__Record extracts__
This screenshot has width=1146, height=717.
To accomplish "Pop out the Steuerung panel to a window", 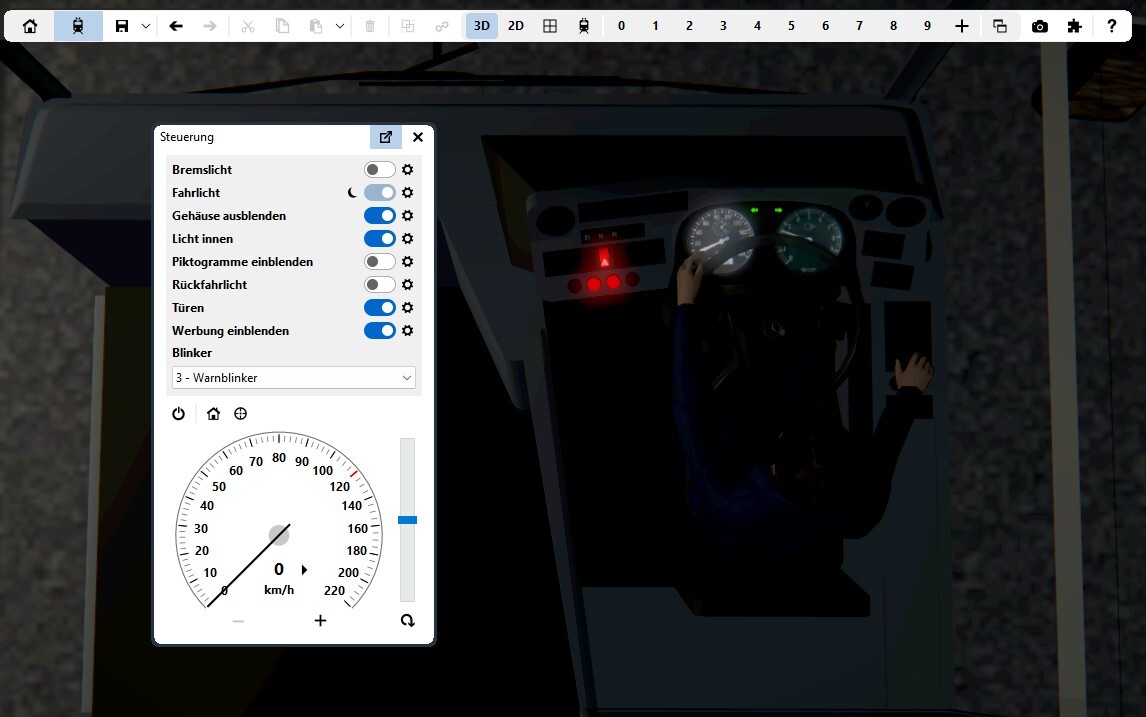I will pos(386,137).
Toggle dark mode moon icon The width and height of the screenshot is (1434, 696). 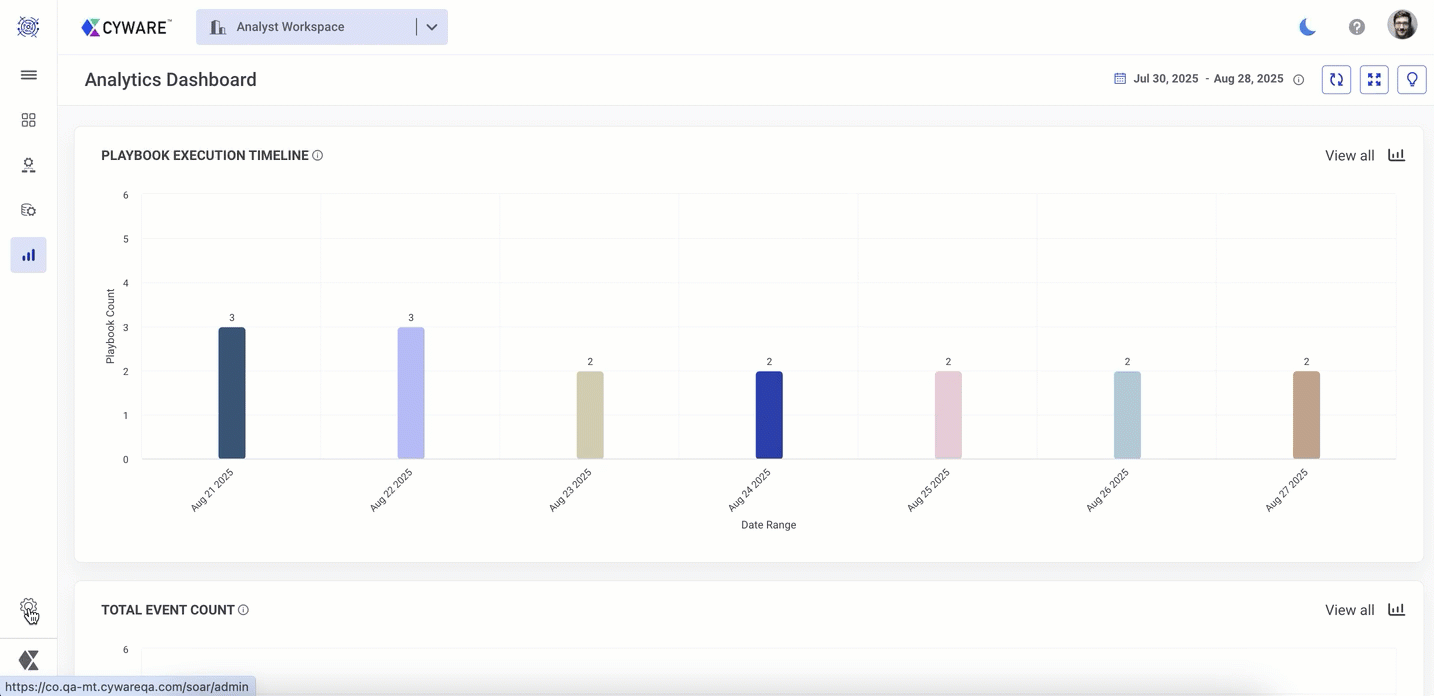click(1307, 27)
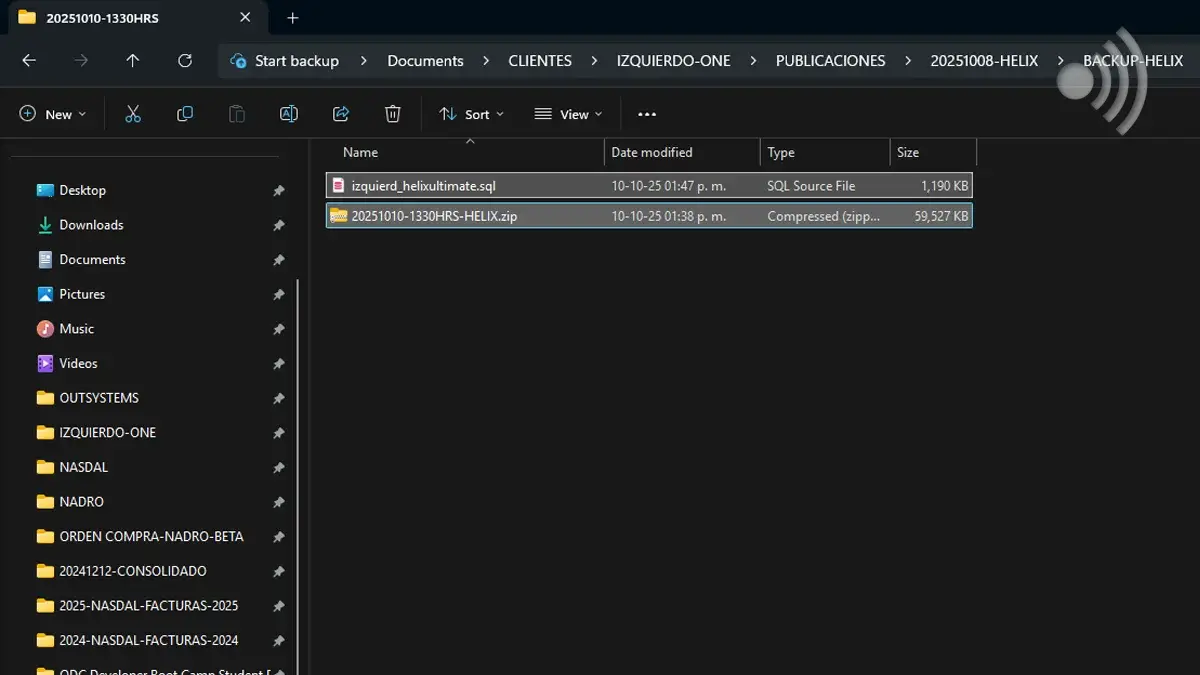Screen dimensions: 1200x675
Task: Navigate to CLIENTES in breadcrumb path
Action: pyautogui.click(x=540, y=61)
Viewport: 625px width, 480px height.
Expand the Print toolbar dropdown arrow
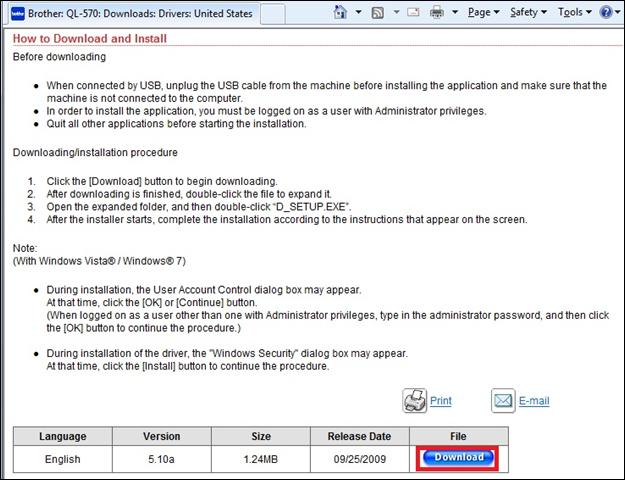[x=456, y=13]
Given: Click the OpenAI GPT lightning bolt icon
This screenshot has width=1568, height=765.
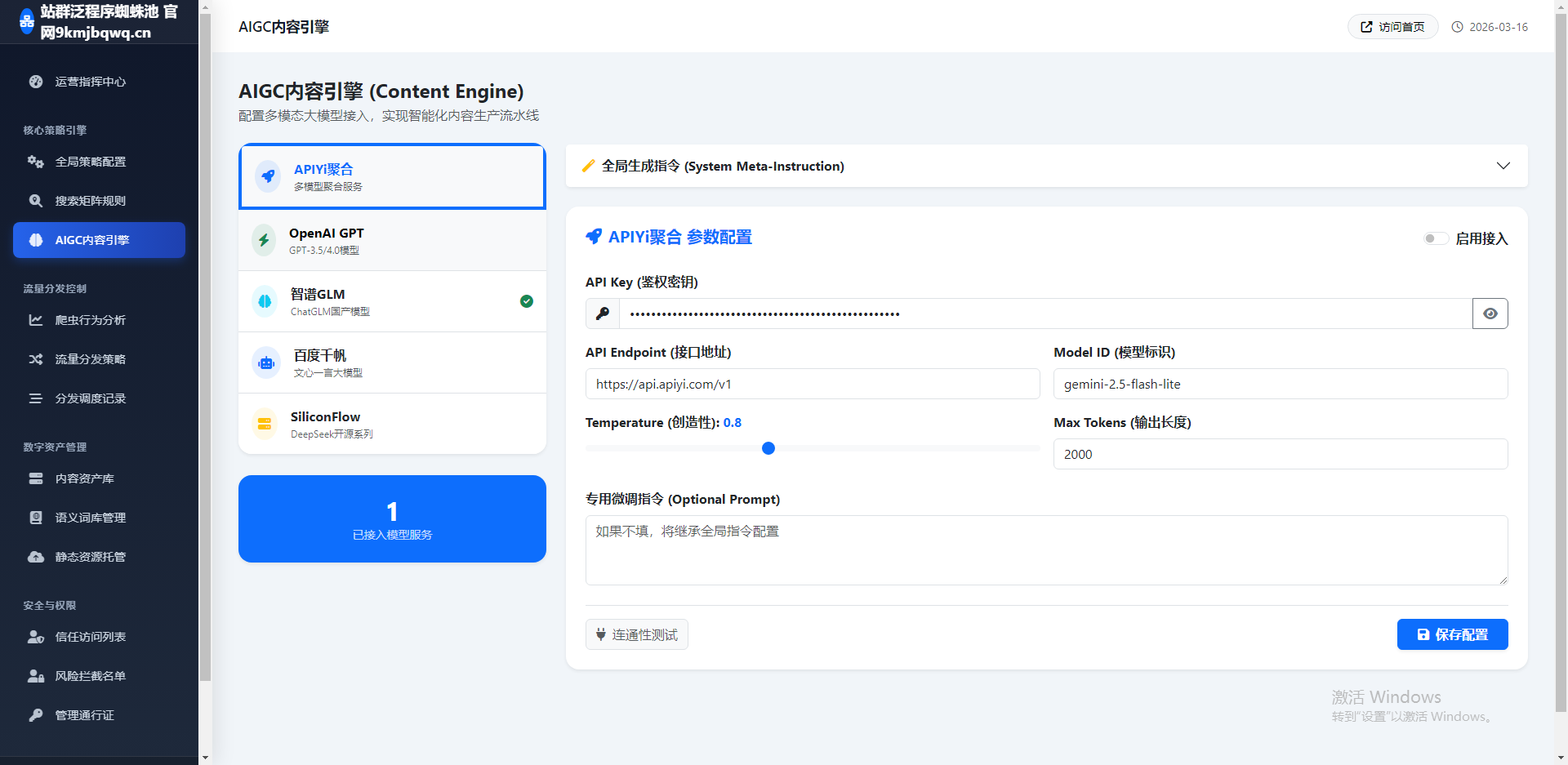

__Goal__
Reproduce the records word for word, from the line with "Viewport: 625px width, 480px height." through the end of the records, and leave the pictures out of your answer.

__Task output__
Viewport: 625px width, 480px height.
Expand the Print toolbar dropdown arrow
[x=456, y=13]
Given: Click the OpenAI GPT lightning bolt icon
This screenshot has width=1568, height=765.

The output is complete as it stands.